We get it—there is simply too much. So, as in years past, we are giving our editors a last-minute opportunity to plug the things that maybe got away. See all the things you really should have read, watched, or listened to—as well as more of our year in review coverage—here.

First, let’s talk about the reasons you aren’t already obsessed with Apocalypse Magazine.

For starters: It’s about motorcycles (it’s not, really—but more on that in a bit). The earlier issues are only in French (true enough, but lately they’ve been in English as well). It’s expensive—between 20 and 25 euros per issue—only comes out twice a year, and has no American distribution, so it’s quite difficult to find.

Here’s the thing, though: It’s not really about motorcycles. Maybe that’s a bit disingenuous, but if you’ll indulge me for a moment: It’s about love, and devotion, and freedom, and exploration, and taking risks, and beauty and art and community—among many other ethereal concepts. Above and beyond all of that for me, it’s about finding something unexpected in a realm (umm…motorcycles) that far too often has found itself mired in cliché and stereotypes.

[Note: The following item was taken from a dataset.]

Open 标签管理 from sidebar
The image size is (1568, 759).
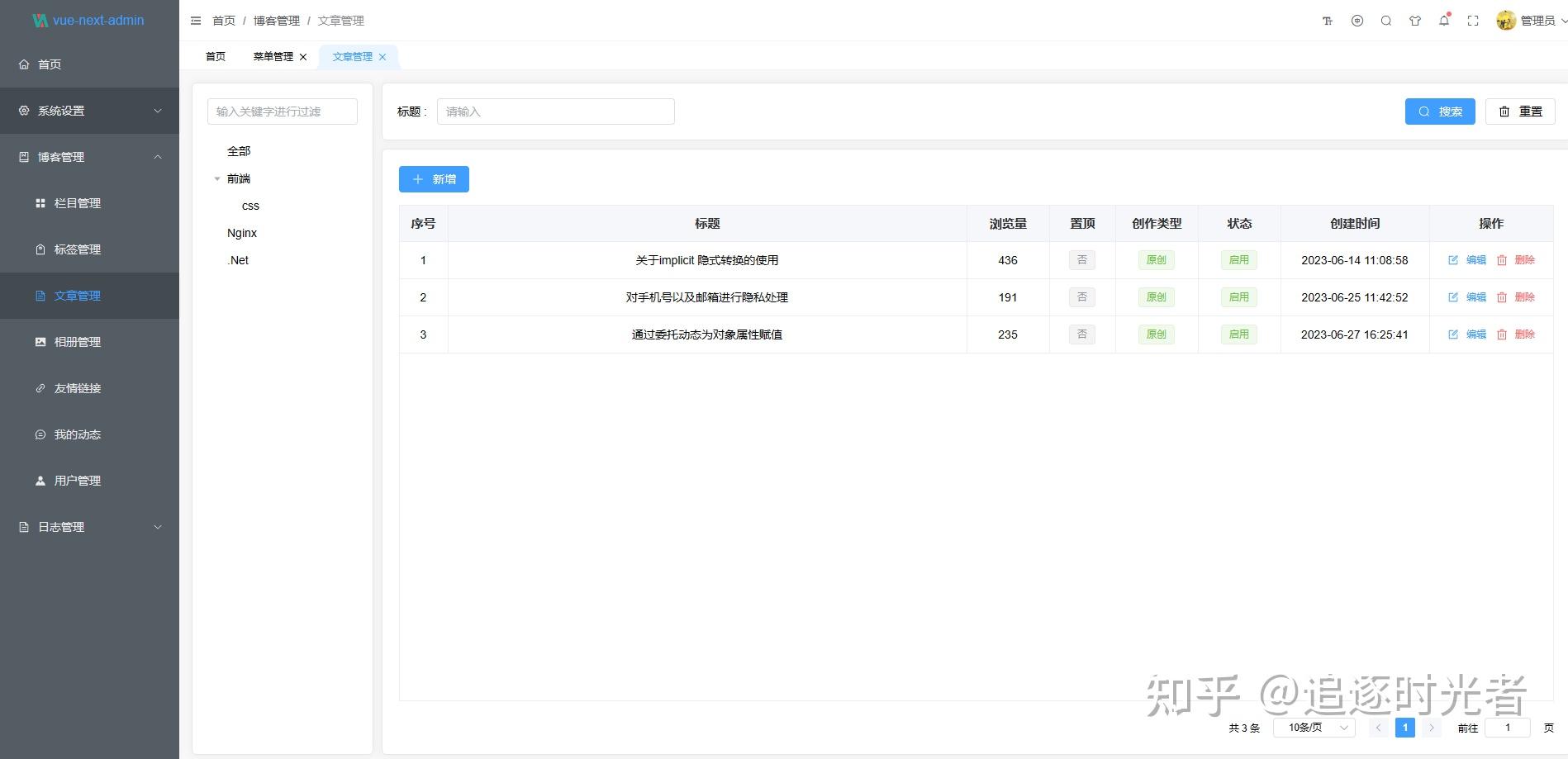[x=77, y=249]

You know the typecasting—maybe you even dress for it (and that’s okay): It’s a lineage that runs from Marlon Brando in The Wild One to the strong, silent, intermittently menacing and violent club members depicted in the recent Bikeriders film: Motorcycles mean black leather, dirty blue denim, and hard guys—from the Hells Angels and their fetishized, patch-laden denim to vintage hunters sleuthing out rare, beaten-up Perfectos and street-style mavens seeking out contemporary moto-chic grails.

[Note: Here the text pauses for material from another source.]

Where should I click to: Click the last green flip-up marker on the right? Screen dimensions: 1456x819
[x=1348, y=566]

The brilliance—sorry, part of the brilliance—of Apocalypse is that it’s really about none of that. Of course, it doesn’t take a genius to understand that the motorcycle world is a big one, populated by all kinds of people with all kinds of backgrounds: Within a mere mile or two from my home in Brooklyn you can find a motor repair shop founded by women, a motorcycle club (now nationwide) for women founded by women, a moto restoration and customization company founded by a female historian, filmmaker, upholsterer, and producer; farther afield there’s the female-founded women’s racing team competing at the highest echelons of the sport and an international female+ riding club (I’ll stop here, but you get the drill). The acclaimed Lewis Hamilton–backed recent documentary Motorcycle Mary, meanwhile, paid tribute to Mary McGee, the first American woman to race motorcycles (who died earlier this month, age 87, the day before the film premiered).